Top of DATASET ENTRIES
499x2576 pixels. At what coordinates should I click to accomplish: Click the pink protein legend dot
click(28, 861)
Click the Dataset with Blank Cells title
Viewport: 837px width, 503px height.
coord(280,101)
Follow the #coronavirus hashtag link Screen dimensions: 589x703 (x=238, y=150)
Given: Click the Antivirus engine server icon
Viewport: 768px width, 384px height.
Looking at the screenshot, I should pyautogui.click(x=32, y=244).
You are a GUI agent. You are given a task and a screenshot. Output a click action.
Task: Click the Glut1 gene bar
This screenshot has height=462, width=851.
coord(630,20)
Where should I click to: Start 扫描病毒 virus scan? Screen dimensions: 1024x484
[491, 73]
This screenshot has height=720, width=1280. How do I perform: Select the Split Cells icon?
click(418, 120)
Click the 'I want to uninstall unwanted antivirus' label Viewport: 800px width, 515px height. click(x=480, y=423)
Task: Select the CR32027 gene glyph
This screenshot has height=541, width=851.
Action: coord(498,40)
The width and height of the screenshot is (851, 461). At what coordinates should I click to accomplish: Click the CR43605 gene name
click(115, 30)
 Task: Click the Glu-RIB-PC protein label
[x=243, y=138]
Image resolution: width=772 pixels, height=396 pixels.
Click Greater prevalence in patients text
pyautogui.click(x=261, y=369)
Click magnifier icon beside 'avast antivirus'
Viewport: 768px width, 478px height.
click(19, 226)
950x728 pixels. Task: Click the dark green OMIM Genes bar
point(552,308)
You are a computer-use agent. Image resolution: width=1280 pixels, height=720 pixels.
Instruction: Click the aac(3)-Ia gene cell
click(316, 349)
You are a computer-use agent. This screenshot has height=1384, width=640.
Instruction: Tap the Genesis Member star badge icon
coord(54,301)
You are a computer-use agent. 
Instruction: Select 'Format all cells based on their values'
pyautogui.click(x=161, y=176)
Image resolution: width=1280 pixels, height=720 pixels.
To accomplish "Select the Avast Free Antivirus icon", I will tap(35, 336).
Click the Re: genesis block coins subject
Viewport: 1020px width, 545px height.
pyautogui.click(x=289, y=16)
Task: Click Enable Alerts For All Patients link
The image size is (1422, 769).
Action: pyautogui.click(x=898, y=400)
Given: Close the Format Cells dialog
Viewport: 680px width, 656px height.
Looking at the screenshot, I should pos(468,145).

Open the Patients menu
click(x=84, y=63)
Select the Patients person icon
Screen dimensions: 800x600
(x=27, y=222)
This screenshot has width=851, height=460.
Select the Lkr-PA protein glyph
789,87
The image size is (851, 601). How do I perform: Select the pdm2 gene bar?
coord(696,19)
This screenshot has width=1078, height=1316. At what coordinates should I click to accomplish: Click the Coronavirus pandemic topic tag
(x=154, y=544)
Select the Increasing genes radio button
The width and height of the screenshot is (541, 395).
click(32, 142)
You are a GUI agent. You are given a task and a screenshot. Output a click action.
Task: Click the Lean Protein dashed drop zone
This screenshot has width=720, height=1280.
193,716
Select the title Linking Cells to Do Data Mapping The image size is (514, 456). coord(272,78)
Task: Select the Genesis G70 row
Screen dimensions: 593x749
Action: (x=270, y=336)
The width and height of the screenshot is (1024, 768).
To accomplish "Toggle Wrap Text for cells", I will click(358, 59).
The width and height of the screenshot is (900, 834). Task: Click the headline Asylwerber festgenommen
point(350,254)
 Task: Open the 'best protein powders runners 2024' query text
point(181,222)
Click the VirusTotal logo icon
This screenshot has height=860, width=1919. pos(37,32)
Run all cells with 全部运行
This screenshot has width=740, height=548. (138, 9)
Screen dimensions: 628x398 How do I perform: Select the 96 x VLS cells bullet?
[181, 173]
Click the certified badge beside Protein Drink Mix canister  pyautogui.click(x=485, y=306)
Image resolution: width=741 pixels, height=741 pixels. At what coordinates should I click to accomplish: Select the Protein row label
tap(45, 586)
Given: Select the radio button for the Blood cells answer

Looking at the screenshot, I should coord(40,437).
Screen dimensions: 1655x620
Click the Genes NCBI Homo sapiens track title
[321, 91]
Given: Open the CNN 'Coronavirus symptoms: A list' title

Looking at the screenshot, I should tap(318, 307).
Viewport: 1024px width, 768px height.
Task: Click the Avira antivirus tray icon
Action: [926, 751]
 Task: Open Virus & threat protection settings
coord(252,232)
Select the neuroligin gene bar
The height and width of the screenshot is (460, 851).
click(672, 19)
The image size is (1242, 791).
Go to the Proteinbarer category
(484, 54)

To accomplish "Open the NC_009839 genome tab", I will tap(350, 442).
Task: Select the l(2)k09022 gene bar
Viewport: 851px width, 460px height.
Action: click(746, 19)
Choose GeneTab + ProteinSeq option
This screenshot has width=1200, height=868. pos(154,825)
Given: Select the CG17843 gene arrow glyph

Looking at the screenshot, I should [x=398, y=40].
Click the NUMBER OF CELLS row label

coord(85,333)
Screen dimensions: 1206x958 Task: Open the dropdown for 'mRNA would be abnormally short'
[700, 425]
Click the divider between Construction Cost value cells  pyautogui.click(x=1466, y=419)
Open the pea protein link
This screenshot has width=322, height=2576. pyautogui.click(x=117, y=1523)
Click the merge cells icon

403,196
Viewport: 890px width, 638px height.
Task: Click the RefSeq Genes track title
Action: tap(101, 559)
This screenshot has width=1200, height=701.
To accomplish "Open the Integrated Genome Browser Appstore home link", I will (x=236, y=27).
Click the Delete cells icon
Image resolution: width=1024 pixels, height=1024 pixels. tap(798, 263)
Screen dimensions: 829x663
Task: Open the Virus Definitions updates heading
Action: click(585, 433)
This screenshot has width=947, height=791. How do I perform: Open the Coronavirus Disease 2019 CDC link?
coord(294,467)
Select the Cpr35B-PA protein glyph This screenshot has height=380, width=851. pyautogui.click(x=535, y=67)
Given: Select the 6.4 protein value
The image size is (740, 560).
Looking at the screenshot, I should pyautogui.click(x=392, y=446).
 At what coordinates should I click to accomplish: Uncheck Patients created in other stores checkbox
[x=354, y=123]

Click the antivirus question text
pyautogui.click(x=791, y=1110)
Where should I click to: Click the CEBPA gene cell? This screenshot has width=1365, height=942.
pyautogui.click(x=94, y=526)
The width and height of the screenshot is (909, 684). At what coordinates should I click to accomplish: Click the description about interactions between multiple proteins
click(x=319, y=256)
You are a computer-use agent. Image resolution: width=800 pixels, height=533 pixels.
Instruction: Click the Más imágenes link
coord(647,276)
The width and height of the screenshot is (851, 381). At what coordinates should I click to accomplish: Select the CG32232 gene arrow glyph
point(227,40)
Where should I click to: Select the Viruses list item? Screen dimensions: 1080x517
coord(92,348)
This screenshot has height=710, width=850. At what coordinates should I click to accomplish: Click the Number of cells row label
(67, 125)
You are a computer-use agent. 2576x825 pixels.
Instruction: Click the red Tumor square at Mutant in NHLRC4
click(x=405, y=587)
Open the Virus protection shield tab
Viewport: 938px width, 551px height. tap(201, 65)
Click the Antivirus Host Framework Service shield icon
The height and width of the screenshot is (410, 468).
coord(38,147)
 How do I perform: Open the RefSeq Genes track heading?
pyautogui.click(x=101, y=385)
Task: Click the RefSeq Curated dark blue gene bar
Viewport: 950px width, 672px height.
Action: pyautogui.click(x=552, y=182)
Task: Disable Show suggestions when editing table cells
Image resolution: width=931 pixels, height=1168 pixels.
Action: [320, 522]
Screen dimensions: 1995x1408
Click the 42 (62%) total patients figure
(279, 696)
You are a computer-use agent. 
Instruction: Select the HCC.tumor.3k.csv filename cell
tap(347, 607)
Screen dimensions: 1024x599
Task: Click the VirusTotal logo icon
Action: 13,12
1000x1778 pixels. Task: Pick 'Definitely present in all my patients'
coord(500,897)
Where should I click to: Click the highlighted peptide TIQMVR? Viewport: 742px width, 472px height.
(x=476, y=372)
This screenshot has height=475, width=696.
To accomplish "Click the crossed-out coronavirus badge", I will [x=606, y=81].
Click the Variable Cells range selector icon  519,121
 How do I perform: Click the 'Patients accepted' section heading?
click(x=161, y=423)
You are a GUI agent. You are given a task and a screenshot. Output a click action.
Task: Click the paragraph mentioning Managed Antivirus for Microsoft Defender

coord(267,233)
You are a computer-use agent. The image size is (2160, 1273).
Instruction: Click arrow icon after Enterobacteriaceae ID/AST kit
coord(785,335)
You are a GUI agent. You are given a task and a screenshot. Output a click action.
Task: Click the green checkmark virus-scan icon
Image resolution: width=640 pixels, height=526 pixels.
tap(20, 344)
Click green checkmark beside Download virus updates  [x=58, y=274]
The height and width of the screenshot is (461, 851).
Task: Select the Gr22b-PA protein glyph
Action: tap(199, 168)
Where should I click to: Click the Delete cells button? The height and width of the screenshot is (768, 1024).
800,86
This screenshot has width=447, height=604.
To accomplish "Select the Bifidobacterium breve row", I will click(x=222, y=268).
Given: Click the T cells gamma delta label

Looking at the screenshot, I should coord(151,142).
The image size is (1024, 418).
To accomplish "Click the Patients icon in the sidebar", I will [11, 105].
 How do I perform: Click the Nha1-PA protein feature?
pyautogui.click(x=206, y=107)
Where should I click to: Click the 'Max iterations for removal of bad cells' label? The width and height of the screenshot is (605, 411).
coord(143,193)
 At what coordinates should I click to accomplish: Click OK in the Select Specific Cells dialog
Bottom of DATASET ENTRIES
▸ **WHAT YOU NEED TO DO**:
Copy out, from the data above, each line where the string "dialog" is present.

▸ **TASK OUTPUT**:
Given: Close the Format Cells dialog
 At what coordinates should I click to accomplish: Click OK in the Select Specific Cells dialog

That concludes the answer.